Otro tema que ganará interés, por lo que parece, será la inmigración. Todo aquel montón de recién llegados de baja calificación que se ocupaban en la construcción vagarán por las calles, buscándose, como buenamente puedan, la vida. Y no les será nada fácil: ni conocen la lengua, ni están adaptados a nuestra sociedad del conocimiento ni tienen contactos que les puedan echar una mano. Se gestionará el conflicto como siempre se ha hecho: improvisando. Nacerán o renacerán las actitudes xenófobas, que lo único que harán será encrespar a los colectivos discriminados, los cuales pagarán con la misma moneda. Algunos (pocos) volverán; otros, malvivirán y sembrarán el desconcierto.
Pero aparecerán también los homeless locales. Gente que no se había preparado ni conceptualmente ni actitudinalmente para afrontar la nueva situación de desocupación. Y esto sí que impactará a la población. El miedo a ser como uno de ellos planeará sobre las cabezas de muchos ocupados a precario.

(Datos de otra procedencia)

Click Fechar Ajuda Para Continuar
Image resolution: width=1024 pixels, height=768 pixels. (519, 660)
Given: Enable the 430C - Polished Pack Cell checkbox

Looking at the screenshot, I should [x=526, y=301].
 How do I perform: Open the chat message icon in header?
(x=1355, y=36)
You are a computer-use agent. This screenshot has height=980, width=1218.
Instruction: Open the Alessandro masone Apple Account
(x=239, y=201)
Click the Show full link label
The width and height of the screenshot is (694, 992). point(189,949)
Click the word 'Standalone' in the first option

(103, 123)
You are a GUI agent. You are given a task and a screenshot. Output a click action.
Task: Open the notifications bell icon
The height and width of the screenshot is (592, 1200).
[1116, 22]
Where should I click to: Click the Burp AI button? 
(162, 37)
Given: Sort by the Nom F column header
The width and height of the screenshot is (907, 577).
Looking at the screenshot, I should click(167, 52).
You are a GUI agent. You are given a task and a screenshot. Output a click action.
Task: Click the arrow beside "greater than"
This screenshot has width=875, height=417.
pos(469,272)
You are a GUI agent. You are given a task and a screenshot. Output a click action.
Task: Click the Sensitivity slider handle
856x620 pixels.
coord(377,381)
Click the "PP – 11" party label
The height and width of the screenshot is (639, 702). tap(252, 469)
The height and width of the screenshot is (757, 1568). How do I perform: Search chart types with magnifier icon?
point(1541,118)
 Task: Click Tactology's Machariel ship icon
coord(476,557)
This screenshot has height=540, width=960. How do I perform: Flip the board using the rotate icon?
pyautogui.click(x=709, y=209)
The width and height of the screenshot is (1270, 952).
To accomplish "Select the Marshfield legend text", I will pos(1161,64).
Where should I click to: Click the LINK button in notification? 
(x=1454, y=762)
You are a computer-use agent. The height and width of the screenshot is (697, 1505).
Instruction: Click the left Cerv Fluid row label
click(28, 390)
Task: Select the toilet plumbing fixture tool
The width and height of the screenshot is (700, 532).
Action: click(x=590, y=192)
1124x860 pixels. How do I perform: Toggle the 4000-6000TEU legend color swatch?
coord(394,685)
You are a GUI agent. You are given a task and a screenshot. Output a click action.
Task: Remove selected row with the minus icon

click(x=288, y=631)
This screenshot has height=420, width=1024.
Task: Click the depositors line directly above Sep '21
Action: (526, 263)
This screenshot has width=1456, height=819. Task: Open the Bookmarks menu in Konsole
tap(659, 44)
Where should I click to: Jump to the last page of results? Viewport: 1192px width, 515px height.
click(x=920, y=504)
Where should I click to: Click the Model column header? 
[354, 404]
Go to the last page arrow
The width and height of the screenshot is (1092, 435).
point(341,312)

No todo serán malas noticias. Habrá sectores que funcionarán estupendamente: alimentación, ferroviario, farmacéutico y inmobiliario. Quizás lo que más sorprende es este último, ¿no? Pues resulta que ahora crecen como setas las oportunidades de compra a precios bajos, que rápidamente se pondrán a alquiler con rendimientos a veces del 8% (casi cinco veces el euríbor). La especulación no se ha erradicado, al contrario, ¡en tiempos de crisis está más viva que nunca!
En el aspecto social, aumentará la separación padres-hijos gracias (o por culpa) de las tan temidas nuevas tecnologías. Antes, con prohibirle al niño que saliera de casa había suficiente para condenarlo a la más absoluta de las soledades, recluido en su habitación con la cabeza puesta en medio de los libros (aunque tampoco los leía). Ahora, el niño puede hacer lo mismo que hacía antes en la calle cómodamente sentado delante de su ordenador, con el Messenger, conectándose al Facebook o esperando la nueva web 2.0 que saldrá mañana. ¿Quién quiere pasar frío en la calle?
A veces pienso: qué suerte de que me haya tocado vivir unos tiempos tan movidos. Porque, como decía aquel de la película: “¿Se mueve? ¡Pues está vivo!”.